Work to be completed:
Whatever appears in the data below, copy it exactly.

※ ※ ※

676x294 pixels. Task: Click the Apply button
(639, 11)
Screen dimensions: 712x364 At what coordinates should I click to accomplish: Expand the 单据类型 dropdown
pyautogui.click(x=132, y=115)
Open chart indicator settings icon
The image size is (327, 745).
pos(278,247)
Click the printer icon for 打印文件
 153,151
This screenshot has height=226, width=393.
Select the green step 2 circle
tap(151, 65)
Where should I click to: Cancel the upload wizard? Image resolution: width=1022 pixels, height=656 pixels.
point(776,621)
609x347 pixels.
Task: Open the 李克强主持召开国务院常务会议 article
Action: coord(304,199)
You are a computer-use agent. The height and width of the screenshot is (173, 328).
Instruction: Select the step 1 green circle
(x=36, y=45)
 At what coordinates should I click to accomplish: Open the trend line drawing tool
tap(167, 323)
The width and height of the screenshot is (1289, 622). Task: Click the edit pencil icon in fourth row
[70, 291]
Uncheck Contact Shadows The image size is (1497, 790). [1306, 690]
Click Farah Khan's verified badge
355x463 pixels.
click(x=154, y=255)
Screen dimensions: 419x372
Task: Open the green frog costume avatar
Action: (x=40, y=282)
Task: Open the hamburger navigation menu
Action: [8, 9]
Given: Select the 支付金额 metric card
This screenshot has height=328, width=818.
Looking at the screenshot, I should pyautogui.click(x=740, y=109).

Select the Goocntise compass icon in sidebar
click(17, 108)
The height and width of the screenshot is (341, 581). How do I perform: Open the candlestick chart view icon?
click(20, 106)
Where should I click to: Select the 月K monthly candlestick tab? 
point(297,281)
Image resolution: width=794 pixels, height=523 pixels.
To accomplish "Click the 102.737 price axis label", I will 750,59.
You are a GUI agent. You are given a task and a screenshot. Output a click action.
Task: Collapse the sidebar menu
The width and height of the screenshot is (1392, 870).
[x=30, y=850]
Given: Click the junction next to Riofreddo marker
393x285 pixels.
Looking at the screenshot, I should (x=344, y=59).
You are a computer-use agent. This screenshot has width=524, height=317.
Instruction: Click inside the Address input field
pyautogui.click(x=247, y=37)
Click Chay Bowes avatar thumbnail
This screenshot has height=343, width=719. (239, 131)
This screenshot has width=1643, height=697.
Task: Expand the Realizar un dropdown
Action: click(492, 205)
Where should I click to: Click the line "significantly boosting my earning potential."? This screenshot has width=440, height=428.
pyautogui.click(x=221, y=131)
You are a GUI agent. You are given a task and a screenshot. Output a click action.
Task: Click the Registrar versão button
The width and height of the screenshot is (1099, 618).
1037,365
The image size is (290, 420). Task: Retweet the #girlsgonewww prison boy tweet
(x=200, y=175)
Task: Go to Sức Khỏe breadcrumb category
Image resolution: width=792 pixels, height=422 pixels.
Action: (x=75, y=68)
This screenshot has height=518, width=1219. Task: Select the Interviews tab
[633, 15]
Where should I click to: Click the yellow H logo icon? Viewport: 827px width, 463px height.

※ ※ ※

Result of this task:
676x294 pixels. Task: Click the Apply button
(639, 11)
Screen dimensions: 712x364 At what coordinates should I click to accomplish: Expand the 单据类型 dropdown
pyautogui.click(x=132, y=115)
Open chart indicator settings icon
The image size is (327, 745).
pos(278,247)
Click the printer icon for 打印文件
 153,151
This screenshot has height=226, width=393.
Select the green step 2 circle
tap(151, 65)
Where should I click to: Cancel the upload wizard? Image resolution: width=1022 pixels, height=656 pixels.
point(776,621)
609x347 pixels.
Task: Open the 李克强主持召开国务院常务会议 article
Action: coord(304,199)
You are a computer-use agent. The height and width of the screenshot is (173, 328).
Instruction: Select the step 1 green circle
(x=36, y=45)
 At what coordinates should I click to accomplish: Open the trend line drawing tool
tap(167, 323)
The width and height of the screenshot is (1289, 622). Task: Click the edit pencil icon in fourth row
[70, 291]
Uncheck Contact Shadows The image size is (1497, 790). [1306, 690]
Click Farah Khan's verified badge
355x463 pixels.
click(x=154, y=255)
Screen dimensions: 419x372
Task: Open the green frog costume avatar
Action: (x=40, y=282)
Task: Open the hamburger navigation menu
Action: [8, 9]
Given: Select the 支付金额 metric card
This screenshot has height=328, width=818.
Looking at the screenshot, I should pyautogui.click(x=740, y=109).

Select the Goocntise compass icon in sidebar
click(17, 108)
The height and width of the screenshot is (341, 581). How do I perform: Open the candlestick chart view icon?
click(20, 106)
Where should I click to: Select the 月K monthly candlestick tab? 
point(297,281)
Image resolution: width=794 pixels, height=523 pixels.
To accomplish "Click the 102.737 price axis label", I will 750,59.
You are a GUI agent. You are given a task and a screenshot. Output a click action.
Task: Collapse the sidebar menu
The width and height of the screenshot is (1392, 870).
[x=30, y=850]
Given: Click the junction next to Riofreddo marker
393x285 pixels.
Looking at the screenshot, I should (x=344, y=59).
You are a computer-use agent. This screenshot has width=524, height=317.
Instruction: Click inside the Address input field
pyautogui.click(x=247, y=37)
Click Chay Bowes avatar thumbnail
This screenshot has height=343, width=719. (239, 131)
This screenshot has width=1643, height=697.
Task: Expand the Realizar un dropdown
Action: click(492, 205)
Where should I click to: Click the line "significantly boosting my earning potential."? This screenshot has width=440, height=428.
pyautogui.click(x=221, y=131)
You are a GUI agent. You are given a task and a screenshot. Output a click action.
Task: Click the Registrar versão button
The width and height of the screenshot is (1099, 618).
1037,365
The image size is (290, 420). Task: Retweet the #girlsgonewww prison boy tweet
(x=200, y=175)
Task: Go to Sức Khỏe breadcrumb category
Image resolution: width=792 pixels, height=422 pixels.
Action: (x=75, y=68)
This screenshot has height=518, width=1219. Task: Select the Interviews tab
[633, 15]
Where should I click to: Click the yellow H logo icon? Viewport: 827px width, 463px height.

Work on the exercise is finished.